Le silence du monde politique face à ce scandale judiciaire et médical a été cassé par quatre exceptions, les jeunes du Massar, le parti Al Qotb et les personnes de Bochra Belhadj Hamida et Moncef Marzouki.
Si Al Qotb et la députée Belhadj Hamida n’étonnent personne par leur réaction chevaleresque, le silence du Massar sonne étrange. Où sont donc Samir Taïeb, Fadhel Moussa et Jounaïdi Abdeljaoued qui, en d’autres temps, auraient fait tous les plateaux télévisés pour dénoncer ce scandale ? Pourquoi sont-ils soudain devenus moins courageux que leurs jeunes ? Pour un simple projet de loi, ils ont arpenté les trottoirs, mais pour un fait immonde, à cause duquel un Tunisien se trouve derrière les barreaux, ils deviennent silencieux.
Nos hommes politiques ne possèdent finalement pas le courage qu’ils prétendent avoir, car il en faut vraiment pour affronter la « populace rétrograde, conservatrice et homophobe ».
Le zeste de cette « populace » s’observe dans le public de Moncef Marzouki. L’ancien président tunisien a été lynché sur sa page Facebook après sa réaction dénonçant la condamnation de l’homosexuel. C’est la deuxième fois, en 48 heures, qu’il se fait « lyncher » par son public. La première fois, c’était suite à un appel aux autorités saoudiennes de pardonner Ali Nemr, un jeune condamné à mort pour avoir critiqué le régime monarchique, alors qu’il était mineur au moment des faits.
Moncef Marzouki s’est donc fait lyncher deux fois par son public. Il y en a même un, parmi les lyncheurs, qui avait Moncef Marzouki comme photo de profil.
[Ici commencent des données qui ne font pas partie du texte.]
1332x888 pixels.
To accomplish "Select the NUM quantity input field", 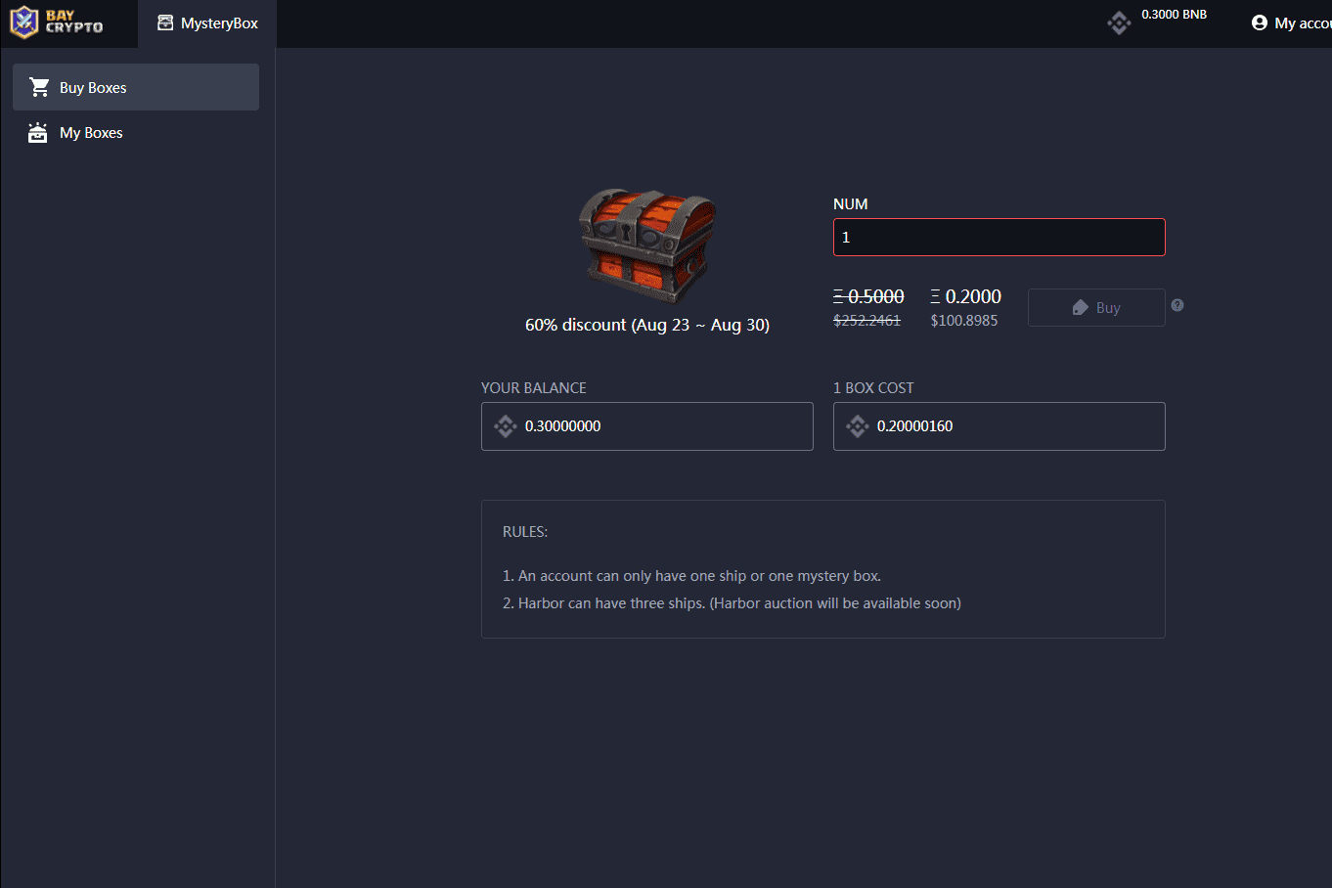I will pyautogui.click(x=998, y=237).
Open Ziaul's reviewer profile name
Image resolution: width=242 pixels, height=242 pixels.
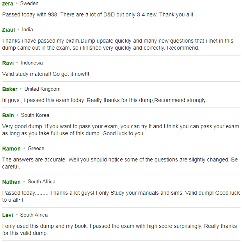click(x=9, y=30)
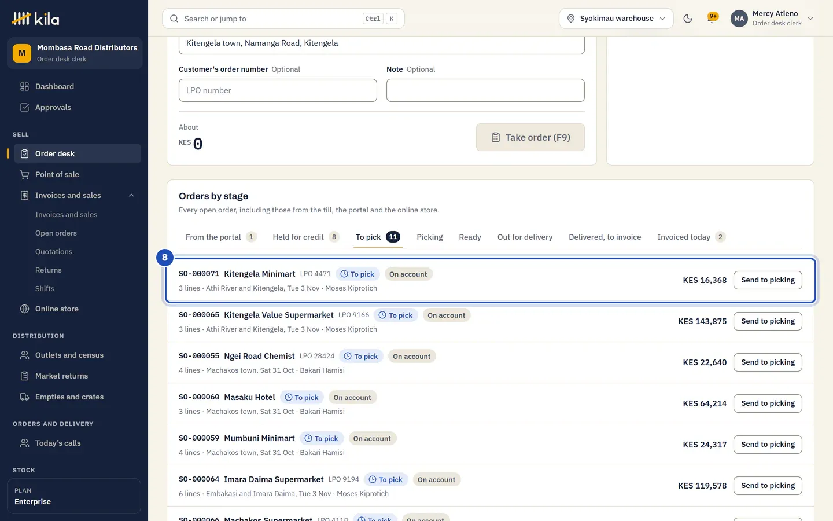This screenshot has width=833, height=521.
Task: Open the Syokimau warehouse dropdown
Action: click(616, 19)
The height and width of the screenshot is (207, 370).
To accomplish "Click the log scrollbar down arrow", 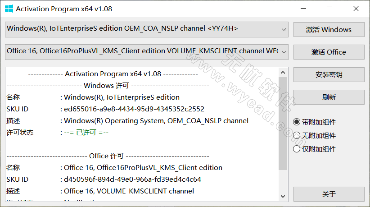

On lui reproche de défendre les homos et de s’inscrire contre la loi divine.
Avec ses deux réactions, on retrouve le Marzouki d’antan, celui qui défend les libertés et les droits de l’Homme. Celui qui a le courage de dire les choses en face, quand les autres politiques jouent aux autruches. De nouveau, il retrouve ses « couilles » pour être là aux côtés des causes justes.
Que l’on ne s’y trompe pas, Moncef Marzouki est celui-là même qui justifiait la détention de Jabeur Mejri, emprisonné pour blasphème, en disant qu’il est en prison pour sa sécurité. Mais à l’époque, il était au pouvoir et c’est là où le bât blesse.
Nos hommes politiques ne défendent pas les droits de l’Homme et les libertés pour la cause qu’ils représentent, mais pour le dividende rapporté. S’il n’y a rien à tirer, on murmure quelque chose pour sauver les apparences. Mais s’il y a une perte à enregistrer, on se tait. C’est pour cela qu’on observe actuellement un silence total des hommes politiques dans cette affaire, y compris chez les chantres des libertés. La liste est longue, elle commence par Al Massar et finit par le CPR en passant par le Front populaire, Al Joumhouri et Attayar. Pour ne pas être accusés de s’inscrire contre la volonté de Dieu ou contre le courant ambiant imposé par la société rétrograde, on s’inscrit aux abonnés absents.
Quand on prétend défendre les libertés, on ne choisit pas la cause, on les défend, point. Même si cela risque de vous couter politiquement des points sur le court terme.